Keywords: capsaicin, potassium channels, synaptic plasticity, brainstem, nucleus tractus solitary (solitarius), release probability, sensory neurons, synaptic transmission, glutamate, voltage clamp, AVP, paraventricular hypothalamus


Neuropeptides including arginine vasopressin (AVP) are released in many CNS areas by hypothalamic projections and are crucial modulators of autonomic function during stress (Herman et al., 2003).

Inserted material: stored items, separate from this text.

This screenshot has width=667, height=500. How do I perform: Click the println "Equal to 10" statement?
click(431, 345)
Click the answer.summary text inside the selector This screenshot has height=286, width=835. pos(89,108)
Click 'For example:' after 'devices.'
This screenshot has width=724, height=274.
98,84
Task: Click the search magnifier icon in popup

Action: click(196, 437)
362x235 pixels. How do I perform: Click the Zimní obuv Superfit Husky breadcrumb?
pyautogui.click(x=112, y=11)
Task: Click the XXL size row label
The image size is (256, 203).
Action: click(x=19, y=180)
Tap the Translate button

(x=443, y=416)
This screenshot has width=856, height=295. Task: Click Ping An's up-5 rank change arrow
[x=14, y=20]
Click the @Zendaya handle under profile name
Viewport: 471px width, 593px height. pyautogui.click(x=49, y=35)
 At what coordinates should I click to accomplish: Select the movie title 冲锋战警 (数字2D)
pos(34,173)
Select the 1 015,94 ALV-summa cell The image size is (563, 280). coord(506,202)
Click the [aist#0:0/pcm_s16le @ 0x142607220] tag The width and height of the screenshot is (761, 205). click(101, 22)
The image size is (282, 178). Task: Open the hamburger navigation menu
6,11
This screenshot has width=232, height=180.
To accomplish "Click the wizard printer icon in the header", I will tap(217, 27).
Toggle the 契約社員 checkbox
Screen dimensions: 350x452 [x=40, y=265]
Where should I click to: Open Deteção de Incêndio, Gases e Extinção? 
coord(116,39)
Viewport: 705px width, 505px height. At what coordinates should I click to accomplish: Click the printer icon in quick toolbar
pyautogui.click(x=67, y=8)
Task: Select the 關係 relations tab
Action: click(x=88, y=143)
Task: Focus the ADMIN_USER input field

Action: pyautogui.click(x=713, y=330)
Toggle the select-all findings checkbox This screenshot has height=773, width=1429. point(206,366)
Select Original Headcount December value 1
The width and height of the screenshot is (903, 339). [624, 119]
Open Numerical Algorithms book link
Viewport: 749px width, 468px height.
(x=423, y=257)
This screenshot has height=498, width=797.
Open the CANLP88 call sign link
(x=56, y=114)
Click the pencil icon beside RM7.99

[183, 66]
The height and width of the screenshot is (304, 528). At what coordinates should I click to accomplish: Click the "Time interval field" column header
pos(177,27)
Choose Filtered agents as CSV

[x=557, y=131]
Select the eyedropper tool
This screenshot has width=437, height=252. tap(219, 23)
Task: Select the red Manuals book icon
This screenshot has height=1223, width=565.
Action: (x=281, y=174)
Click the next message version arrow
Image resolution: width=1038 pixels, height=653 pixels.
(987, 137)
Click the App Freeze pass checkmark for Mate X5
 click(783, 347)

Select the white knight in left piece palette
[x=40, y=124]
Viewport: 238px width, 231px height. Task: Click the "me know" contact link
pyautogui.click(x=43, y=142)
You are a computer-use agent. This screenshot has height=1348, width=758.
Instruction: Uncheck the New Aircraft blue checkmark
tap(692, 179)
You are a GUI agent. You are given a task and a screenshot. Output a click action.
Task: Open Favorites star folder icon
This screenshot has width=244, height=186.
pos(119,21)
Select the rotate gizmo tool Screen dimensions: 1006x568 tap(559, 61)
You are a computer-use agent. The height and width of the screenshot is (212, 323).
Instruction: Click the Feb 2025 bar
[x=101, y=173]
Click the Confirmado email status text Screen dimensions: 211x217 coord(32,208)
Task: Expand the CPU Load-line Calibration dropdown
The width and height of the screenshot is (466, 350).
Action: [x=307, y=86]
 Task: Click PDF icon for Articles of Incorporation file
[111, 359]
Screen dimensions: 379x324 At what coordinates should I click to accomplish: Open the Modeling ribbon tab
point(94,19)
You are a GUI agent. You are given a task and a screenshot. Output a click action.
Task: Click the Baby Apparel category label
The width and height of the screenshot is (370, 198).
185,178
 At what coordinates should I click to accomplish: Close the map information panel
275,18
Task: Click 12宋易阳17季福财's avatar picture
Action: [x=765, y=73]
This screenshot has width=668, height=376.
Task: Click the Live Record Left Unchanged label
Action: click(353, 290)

Stressors activate neurons within hypothalamus including the paraventricular hypothalamic nucleus, the projections of which then release AVP within specific regions of the brainstem, which include the nucleus of the solitary tract (NTS) (Sofroniew and Schrell, 1981; Sawchenko and Swanson, 1982; White et al., 1984; Landgraf et al., 1990; Charmandari et al., 2005). NTS is the first stage of processing for cranial primary afferent from the viscera that control critical homeostatic reflexes (Andresen and Kunze, 1994; Saper, 2002). For example, baroreceptor visceral afferents enter the CNS via the solitary tract (ST) and release glutamate to activate autonomic reflex pathways that control cardiac output, heart rate, and vascular tone. Within the NTS, neurally released AVP orchestrates cardiorespiratory adjustments during stress (Michelini and Bonagamba, 1988; Dufloth et al., 1997; Michelini and Morris, 1999), which ensure a matching of cardiac function with behavioral and physical challenges (Matsuguchi et al., 1982; Pittman and Franklin, 1985; Landgraf et al., 1990). In the parabrachial nucleus, AVP inhibits evoked glutamatergic synaptic currents (Chen and Pittman, 1999), and in spinal cord, AVP modulates important postsynaptic ion channels such as voltage-dependent potassium currents (IKAs) (Kolaj and Renaud, 1998a,b). In contrast, the mechanisms of AVP action within NTS are poorly understood, although AVP receptors have been associated with central terminals of visceral afferents (Phillips et al., 1990; Gao et al., 1992).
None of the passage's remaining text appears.